Our findings support the hypothesis that impaired ventricular strain could serve as an early marker for CV disease, prompting further investigations into targeted interventions and management strategies. However, the integration of these results into clinical practice remains unclear. Studies by Shah et al. [35] and Minamisawa et al. [36] suggest potential benefits with spironolactone but inconclusive results with sacubitril/valsartan in improving GLS in a population with HF with preserved EF, emphasizing the need for additional research in clinical trials and specifically in RA patients.

Strengths and limitations

This study has certain limitations that should be considered. First, the lack of a sex- and gender-matched healthy control group hinders direct comparisons and precludes conclusions about the specific impact of RA on subclinical LVSD. Second, while the inclusion and exclusion criteria ensure a more selective cohort and enhance the internal validity of our study, they also limit the generalizability and comparability to existing literature. Third, despite the prospective nature of the study, the observational design prevents causal inference.
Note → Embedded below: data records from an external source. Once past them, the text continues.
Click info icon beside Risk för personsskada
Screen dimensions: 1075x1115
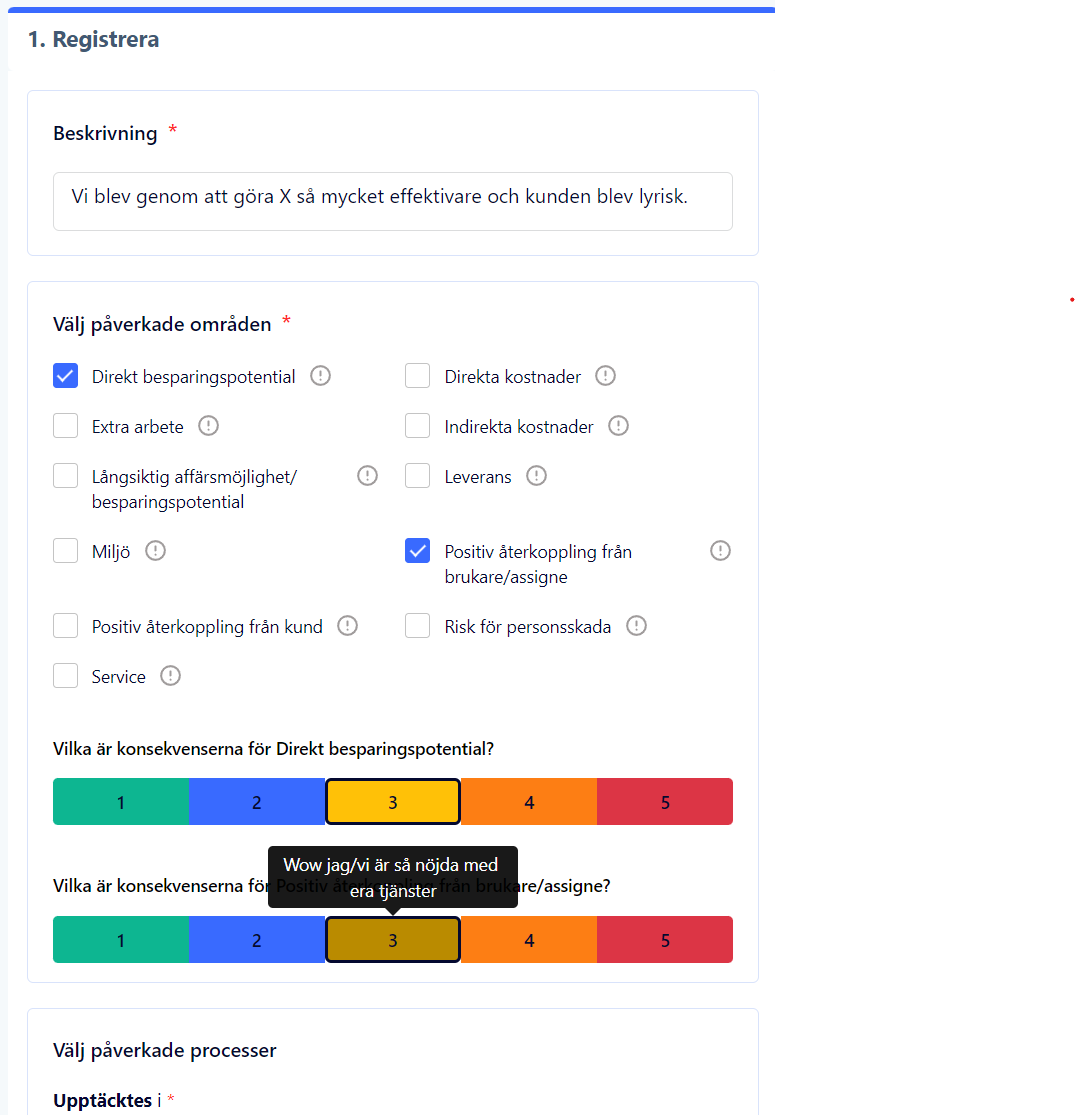tap(636, 626)
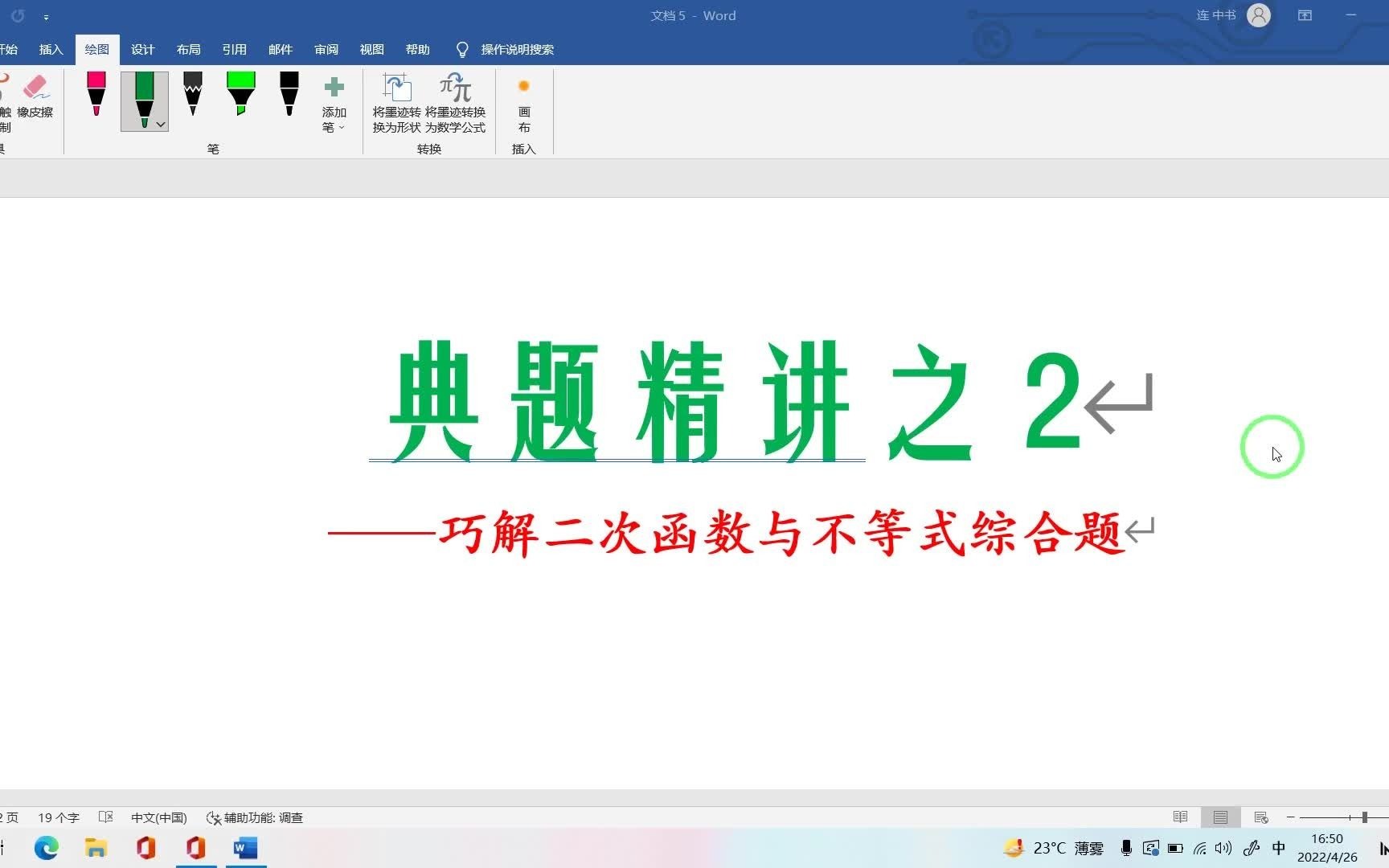1389x868 pixels.
Task: Open the Quick Access Toolbar customize menu
Action: [46, 16]
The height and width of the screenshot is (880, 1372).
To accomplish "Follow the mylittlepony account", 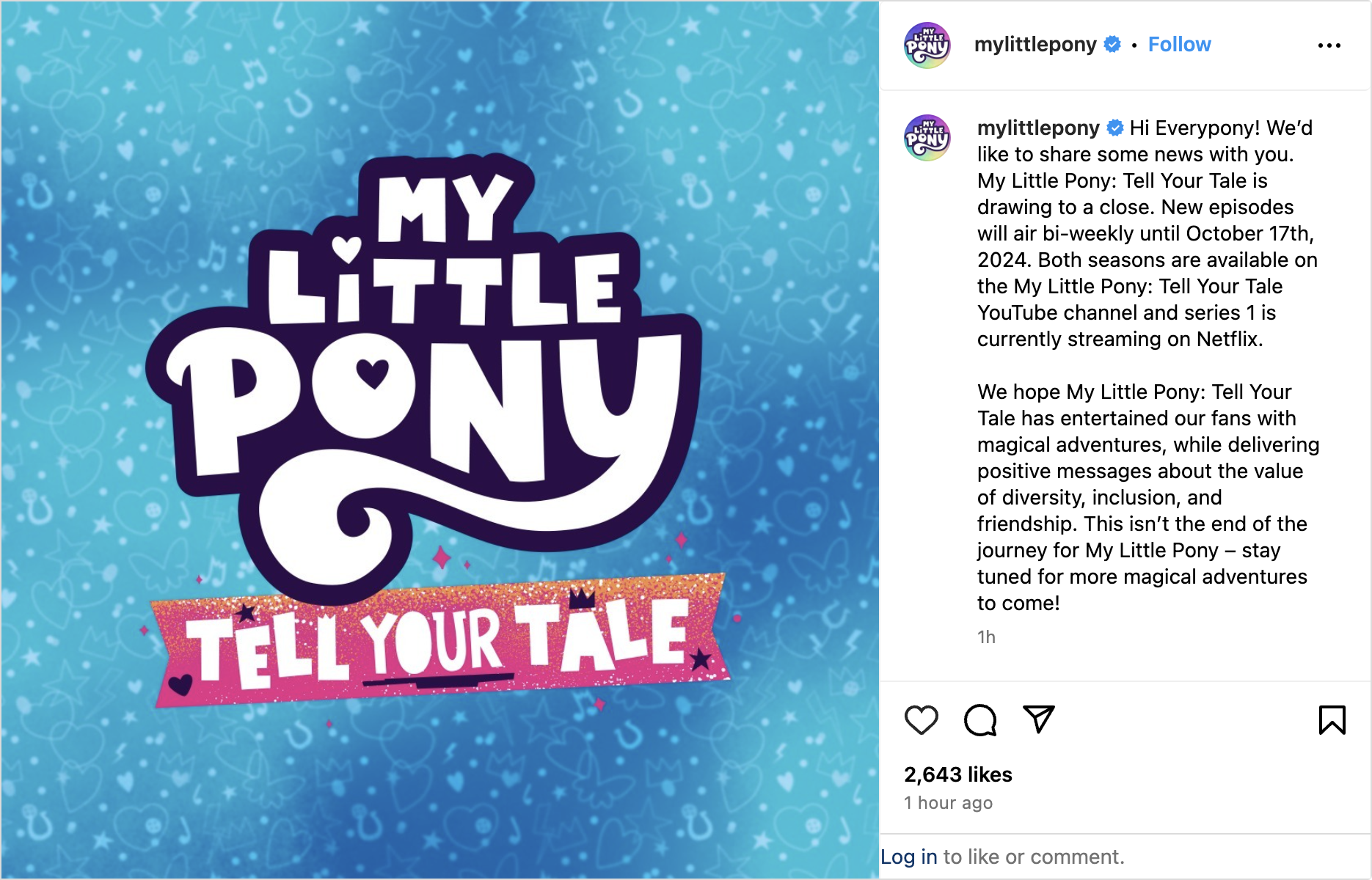I will 1179,45.
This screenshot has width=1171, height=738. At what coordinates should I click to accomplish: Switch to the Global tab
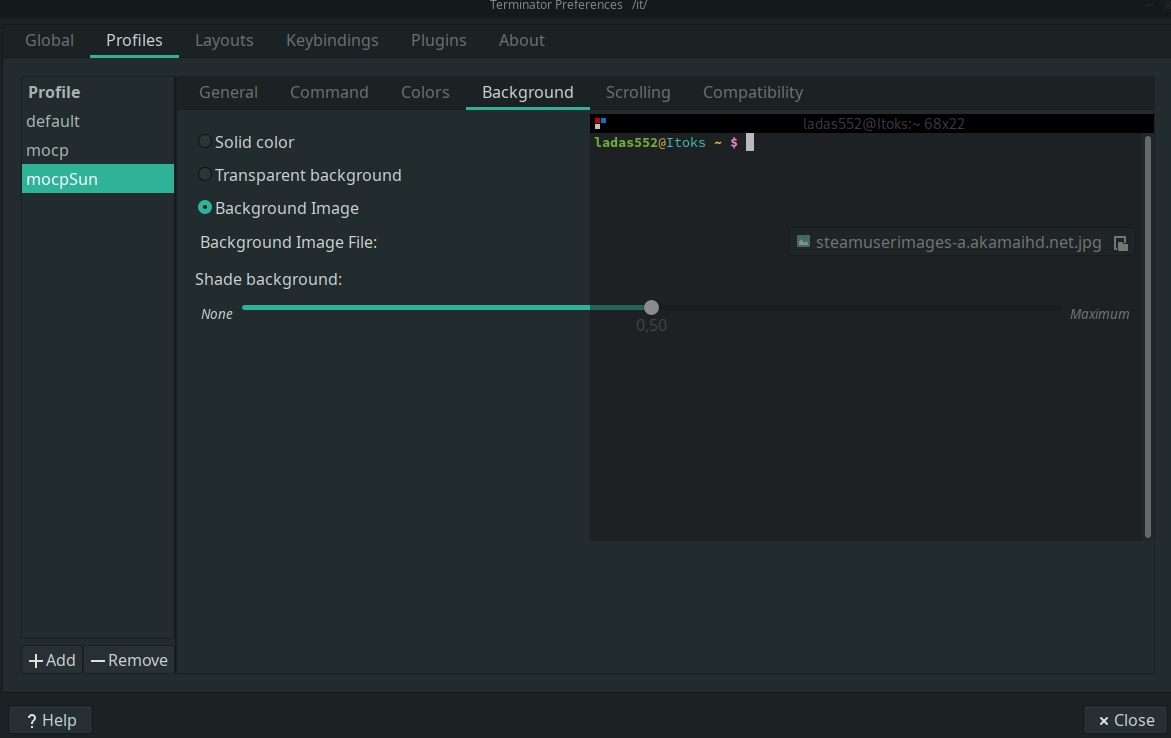[50, 40]
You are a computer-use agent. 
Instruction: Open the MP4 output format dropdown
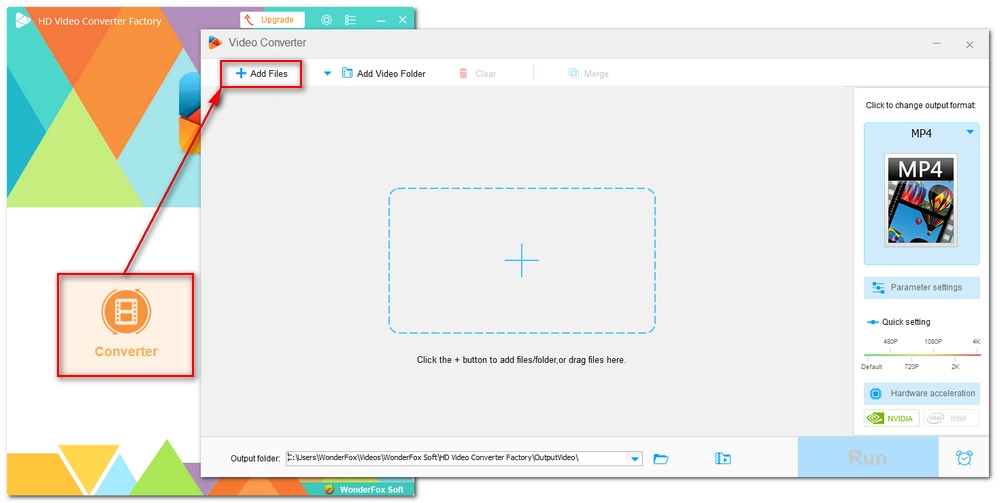click(x=969, y=132)
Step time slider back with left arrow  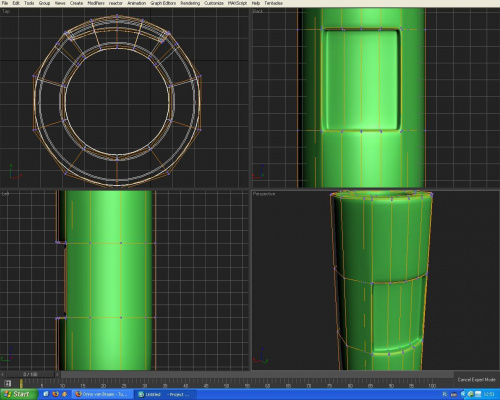3,375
Fourth, although the relatively long follow-up period is a strength, providing valuable insights into the natural history of the disease and allowing for the capture of more clinical events, it also imposes limitations on the interpretation of results, particularly due to the lack of information on treatment changes over time. Additionally, the absence of systematic follow-up echocardiography data, due to resource constraints and logistical challenges, represents another limitation that future research could address. Lastly, the effectiveness of interventions targeting subclinical LVSD on clinical outcomes remains uncertain, reflecting a gap in the current knowledge for this subpopulation. Notwithstanding these limitations, the prospective design and the inclusion of a relatively large and thoroughly selected sample of RA patients make this study one of the most comprehensive descriptions of the natural history of cardiac disease in RA patients.

Conclusions

LV GLS is a valuable tool for detecting subclinical LVSD in RA patients with preserved EF. Subclinical LVSD, defined as LV GLS > − 18%, significantly increases the risk of MACE by fourfold compared to individuals with normal LV GLS. Whether these findings have therapeutic implication is worth exploring in clinical trials.